Wie kann ich mein Unternehmen vor Deepfake-Betrügen schützen?

  • Verwendung von Anti-Fake-Technologien: Unternehmen sollten verlässliche Mittel zur Identifizierung von Deepfake-Angriffen nutzen, wie beispielsweise auf künstlicher Intelligenz basierende Erkennungssoftware, die den Betrug in Echtzeit feststellt. Andere Technologien wie das Hinzufügen von Wasserzeichen können ebenfalls zur Aufdeckung von Manipulationen eingesetzt werden.
  • Schulung und Sensibilisierung: Die Sensibilisierung von Mitarbeitenden, Management und AktionärInnen für die Gefahren von Deepfakes kann dazu beitragen, das Risiko eines Angriffs zu verringern. Durch gezielte Schulungen können Mitarbeitende lernen, Deepfake-basierte Social-Engineering-Angriffe zu erkennen.
  • Implementierung starker Sicherheitsprotokolle: Grundlegende Sicherheitspraktiken können überraschend effektiv gegen Deepfake-Videos sein. Beispielsweise könnten automatisierte Überprüfungen in Zahlungsprozesse integriert werden, um Betrug zu verhindern.
  • Einsatz von Blockchain: Die Verwendung einer dezentralen Speicherung, wie Blockchain, kann eine Option zur Bekämpfung von Deepfakes sein. Sie kann beispielsweise zur Authentifizierung und Überprüfung von Video- oder Audiodokumenten genutzt werden.
  • Zero-Trust-Ansatz für Online-Inhalte: Es sollte grundsätzlich Misstrauen gegenüber Online-Inhalten herrschen. Web-Tools können dabei helfen, Desinformationen zu erkennen.
  • Entwicklung einer Reaktionsstrategie: Unternehmen sollten einen Plan zur Reaktion auf Deepfakes haben, einschließlich klarer Zuständigkeiten und erforderlichen Maßnahmen.
  • Einführung neuer Sicherheitsstandards: Das Hinzufügen mehrerer Prüfungen zu Prozessen wie Videoanrufen, bei denen Deepfakes eine Rolle spielen könnten, kann helfen, Angriffe zu erkennen, bevor sie Schaden anrichten.
  • Schutz der Nutzerdaten: Die Einschränkung der Reichweite von Beiträgen in sozialen Medien und der Schutz von Nutzerprofilen kann dazu beitragen, Bilder vor Missbrauch durch Deepfakes zu schützen.

Fazit

Deepfakes stellen sowohl eine faszinierende technologische Entwicklung als auch eine ernstzunehmende Bedrohung dar.

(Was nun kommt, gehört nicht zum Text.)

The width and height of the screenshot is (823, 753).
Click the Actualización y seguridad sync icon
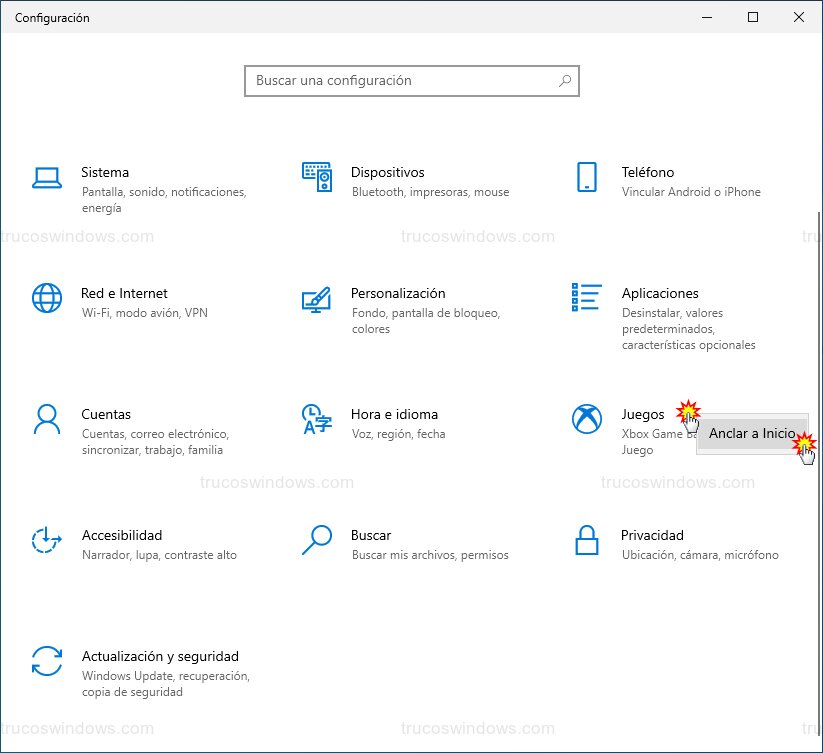(47, 661)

Sie können Gesichter in Videos austauschen, Bewegungen und Ausdrücke manipulieren, Stimmen und Texte imitieren und sogar neue, nicht existierende Personen erschaffen. Während sie in einigen Bereichen positive Anwendungen haben, kann ihre bösartige Nutzung zu Sicherheitsverletzungen, finanziellem Betrug, Reputationsschäden und rechtlichen Konsequenzen führen. Für Unternehmen ist es daher von entscheidender Bedeutung, Technologien zur Erkennung von Deepfakes einzusetzen, ihre Mitarbeitenden zu sensibilisieren, starke Sicherheitsprotokolle zu implementieren und fortschrittliche Technologien wie die Blockchain zu nutzen, um sich vor diesen Bedrohungen zu schützen.